◆ Collected data ◆
===

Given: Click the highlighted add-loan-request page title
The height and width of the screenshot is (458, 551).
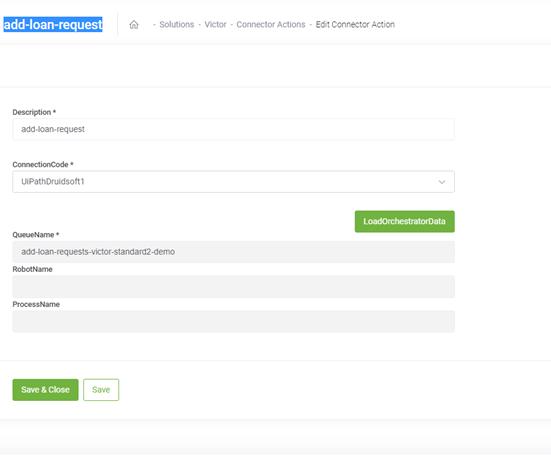Looking at the screenshot, I should 53,25.
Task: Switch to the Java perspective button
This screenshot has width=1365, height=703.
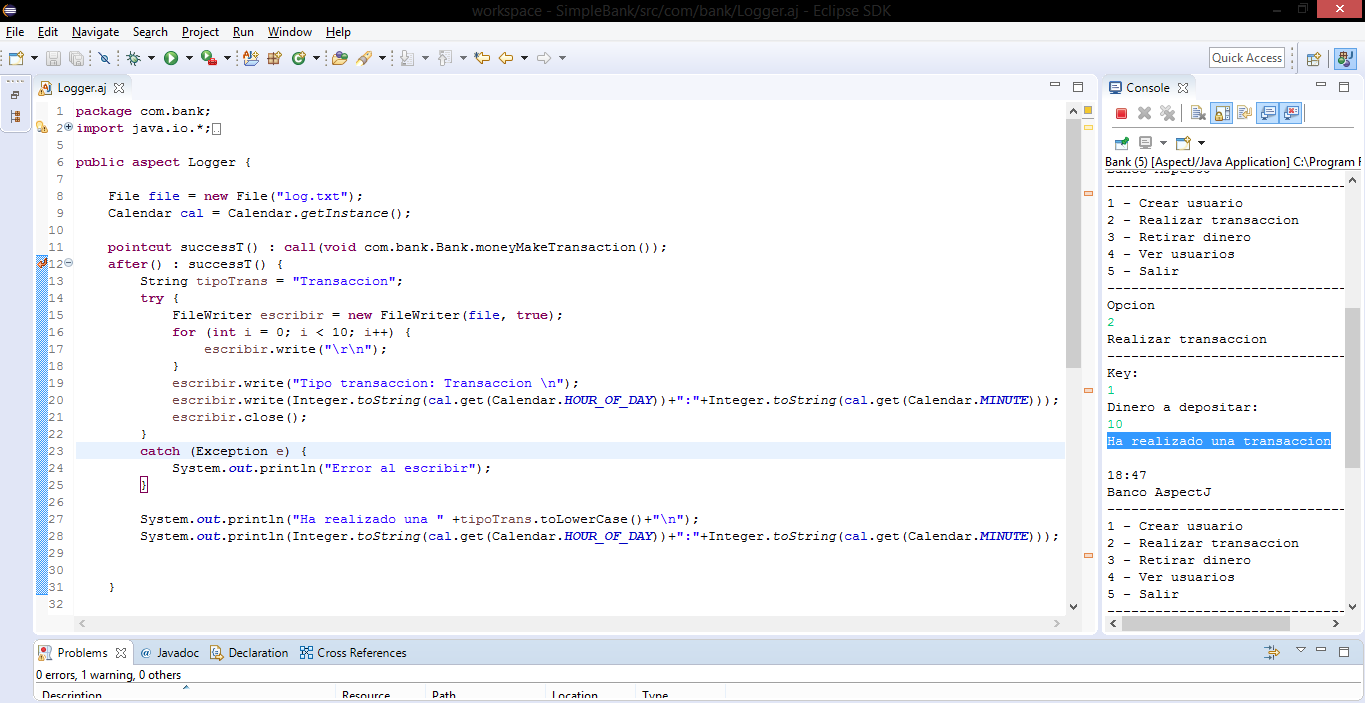Action: click(x=1344, y=57)
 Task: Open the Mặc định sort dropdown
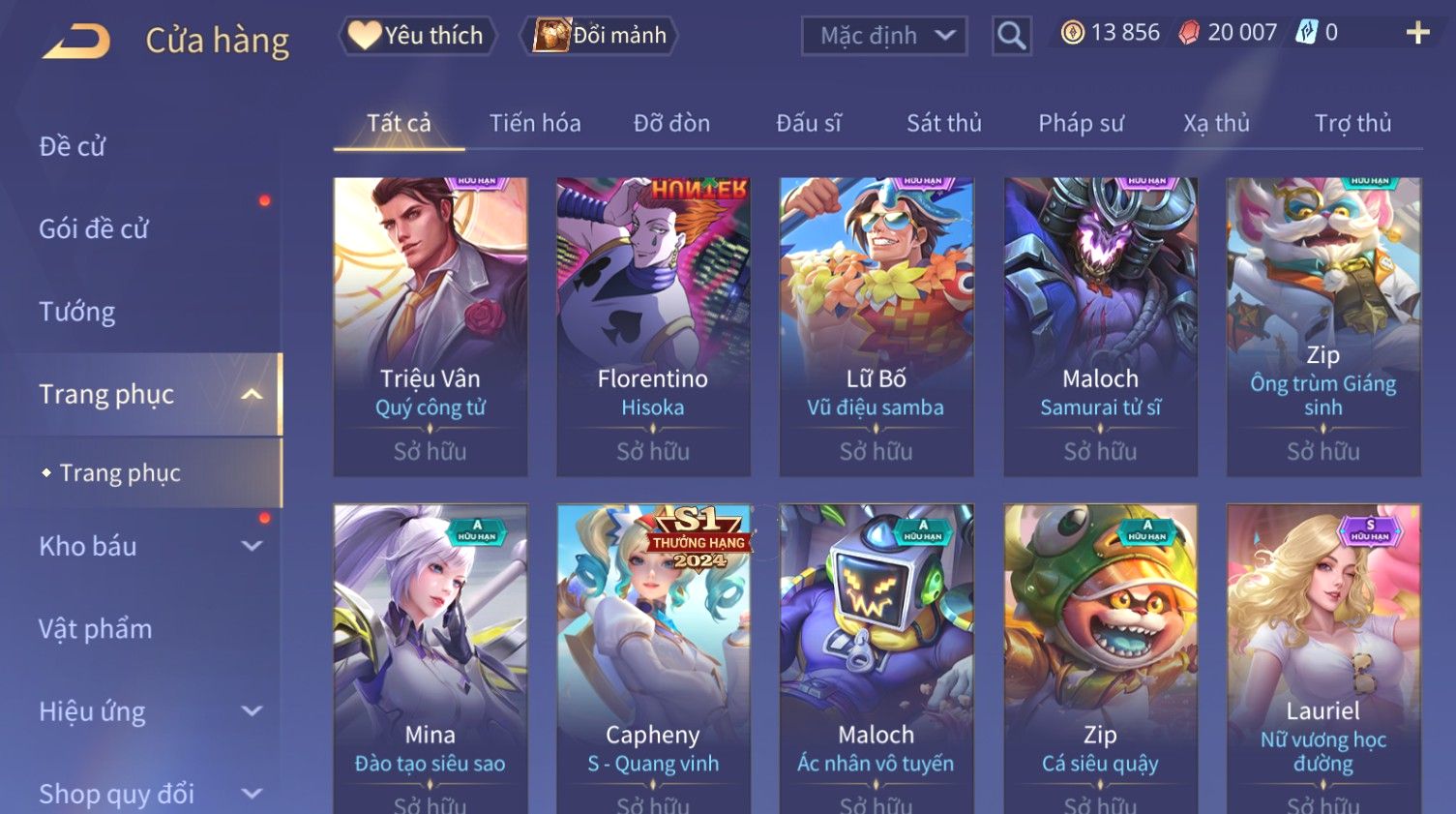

===

◆ Aim of the exercise ◆
Please keep every line of the data the same when you reproduce it, and keep every picture out.

◆ Response to the exercise ◆
Given: Click the highlighted add-loan-request page title
The height and width of the screenshot is (458, 551).
Looking at the screenshot, I should 53,25.
Task: Switch to the Java perspective button
This screenshot has width=1365, height=703.
Action: click(x=1344, y=57)
 Task: Open the Mặc định sort dropdown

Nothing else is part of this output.